I nuovi dati relativi ai trasferimenti internazionali di armi.
di M. Simoncelli
Secondo l’ultimo rapporto del SIPRI “Trends in international arms transfers, 2024” del 10 marzo scorso, il volume complessivo dell’export di armi nel quinquennio 2020-2024 è rimasto lo stesso degli anni precedenti, ma gli Stati Uniti stanno diventando il più grande esportatore con una quota del 43% sul totale mondiale, seguiti da Francia (9,6%) e da Russia (7,8%). In questa graduatoria l’Italia (4,8%) si conferma nella sesta posizione, detenuta già dal 2021 mentre prima tra il 2009 e il 2015 era all'ottavo posto, poi al nono dal 2017 e al decimo nel 2020.
Nel periodo considerato ovviamente l’Ucraina è il maggiore importatore (8,8%), ricevendo armamenti da ben 38 paesi, soprattutto dagli Stati Uniti (45 %), seguiti dalla Germania (12 %) edalla Polonia (11 %). In relazione al conflitto in atto in Ucraina, l’import di armi da parte della NATO europea è più cheraddoppiato tra il 2015-19 e il 2020-24 (+105 %). Principali fornitori sono gli Stati Uniti (64 %), piùdel 52% rispetto al periodo precedente, seguiti da Francia e Corea del Sud (ambedue 6,5%), Germania (4,7 %) e Israele (3,9%).In particolare gli Stati Uniti, passati dalla già notevole quota del 35% a quella attuale del 43%, si confermano il più grande arsenale in vendita a 107 clienti, destinato per il 35% all’Europa e per il 33% al Medio Oriente, soprattutto all’Arabia Saudita (12%).
Di contro l’export della Russia (sottoposta a sanzioni anche in questo ambito) si è andato contraendo ancora: -64% rispetto al quinquennio precedente, sia perché gli armamenti di Mosca vengono utilizzati nel conflitto in corso, sia perché i suoi due tradizionali clienti stanno differenziando le fonti di approvvigionamento (India) o stanno ormai producendoseli autonomamente (Cina).
La Francia, secondo esportatore mondiale a ben 67 paesi, ha triplicato il suo export tra i due periodi: +187%, di cui il 28% appunto all’India, il 15% ai paesi europei e il 9,7% al Qatar. La Cina, quarto esportatore, si ferma al 5,9%, dato che i grandi acquirenti esitano per motivi politici a comprare da Pechino.
L’import in Asia e Oceania appare in diminuzione dato che, come abbiamo detto, la Cina sta riducendo i suoi acquisti per autoprodursi gli armamenti in casa. India, Pakistan, Taiwan, Corea del Sud e Giappone sono gli altri paesi importatori di questa regione che comunque si conferma come la maggiore a livello globale per ricezione di armamenti. Mentre cala l’import nell’area del Medio Oriente, aumenta quello in Africa occidentale (+82%) a causa del deterioramento della sicurezza in quel quadrante.

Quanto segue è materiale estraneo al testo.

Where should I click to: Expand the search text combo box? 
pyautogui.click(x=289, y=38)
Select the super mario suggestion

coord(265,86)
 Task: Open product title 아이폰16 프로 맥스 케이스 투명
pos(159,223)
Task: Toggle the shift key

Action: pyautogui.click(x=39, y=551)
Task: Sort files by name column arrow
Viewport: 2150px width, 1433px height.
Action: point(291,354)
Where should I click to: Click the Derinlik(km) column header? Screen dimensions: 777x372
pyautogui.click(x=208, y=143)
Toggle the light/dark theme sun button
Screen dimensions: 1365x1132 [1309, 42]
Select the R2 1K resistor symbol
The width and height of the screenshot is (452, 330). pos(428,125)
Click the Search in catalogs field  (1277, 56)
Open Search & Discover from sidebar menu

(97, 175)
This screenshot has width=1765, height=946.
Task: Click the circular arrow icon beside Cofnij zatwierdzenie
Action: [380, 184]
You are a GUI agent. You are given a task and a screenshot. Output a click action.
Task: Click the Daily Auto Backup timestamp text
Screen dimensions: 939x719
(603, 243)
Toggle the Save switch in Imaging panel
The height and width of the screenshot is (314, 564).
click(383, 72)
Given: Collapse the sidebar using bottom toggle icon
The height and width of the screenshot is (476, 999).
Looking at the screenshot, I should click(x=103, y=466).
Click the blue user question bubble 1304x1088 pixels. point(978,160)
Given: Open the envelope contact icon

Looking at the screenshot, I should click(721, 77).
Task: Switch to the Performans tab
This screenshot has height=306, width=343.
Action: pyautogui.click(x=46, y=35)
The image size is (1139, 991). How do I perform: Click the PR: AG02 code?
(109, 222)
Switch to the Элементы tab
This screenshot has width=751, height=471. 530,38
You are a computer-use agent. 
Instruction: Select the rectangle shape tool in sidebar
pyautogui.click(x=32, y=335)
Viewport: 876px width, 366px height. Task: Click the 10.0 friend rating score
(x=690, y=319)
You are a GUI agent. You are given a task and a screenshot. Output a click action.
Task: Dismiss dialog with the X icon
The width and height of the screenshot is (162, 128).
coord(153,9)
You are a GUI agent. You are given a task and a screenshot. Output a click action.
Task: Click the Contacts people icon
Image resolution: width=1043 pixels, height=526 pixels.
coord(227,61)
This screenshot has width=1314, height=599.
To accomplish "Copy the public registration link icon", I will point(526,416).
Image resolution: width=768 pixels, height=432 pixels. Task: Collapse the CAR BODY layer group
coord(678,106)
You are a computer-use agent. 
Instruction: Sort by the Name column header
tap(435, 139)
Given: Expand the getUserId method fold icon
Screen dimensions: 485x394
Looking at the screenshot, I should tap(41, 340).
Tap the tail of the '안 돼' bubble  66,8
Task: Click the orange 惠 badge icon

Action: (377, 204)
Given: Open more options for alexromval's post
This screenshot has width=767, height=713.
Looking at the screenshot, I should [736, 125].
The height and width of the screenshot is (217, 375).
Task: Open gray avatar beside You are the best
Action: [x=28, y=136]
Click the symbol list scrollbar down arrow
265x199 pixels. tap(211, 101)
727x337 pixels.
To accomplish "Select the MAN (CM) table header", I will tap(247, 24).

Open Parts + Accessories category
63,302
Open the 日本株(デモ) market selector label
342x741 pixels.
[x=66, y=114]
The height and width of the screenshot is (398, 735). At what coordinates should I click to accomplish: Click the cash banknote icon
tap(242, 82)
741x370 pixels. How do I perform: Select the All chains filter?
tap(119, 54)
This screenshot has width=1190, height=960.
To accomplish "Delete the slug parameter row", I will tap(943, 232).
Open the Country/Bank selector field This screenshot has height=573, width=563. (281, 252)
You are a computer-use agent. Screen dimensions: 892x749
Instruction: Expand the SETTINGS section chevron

Tra le tante informazioni del Rapporto SIPRI, è interessante rilevare che, a fronte delle pressanti richieste agli europei da parte del presidente Trump di comprare armi made in USA, già oggi risulta che diversi paesi del Vecchio Continente lo stiano facendo, anche massicciamente. La quota percentuale degli Stati Uniti come fornitori sull’import dei singoli paesi infatti appare non irrilevante: Olanda 97%, Italia 94%, Norvegia 91%, Danimarca 79%, Germania 70%, Romania 61%, Polonia 45%, Belgio 43%. Il piano “ReArm EU” della Von der Leyen da 800 miliardi di euro è quindi di particolare interesse non solo per le industrie belliche nostrane, ma, stando ai dati, ancor di più per quelle statunitensi.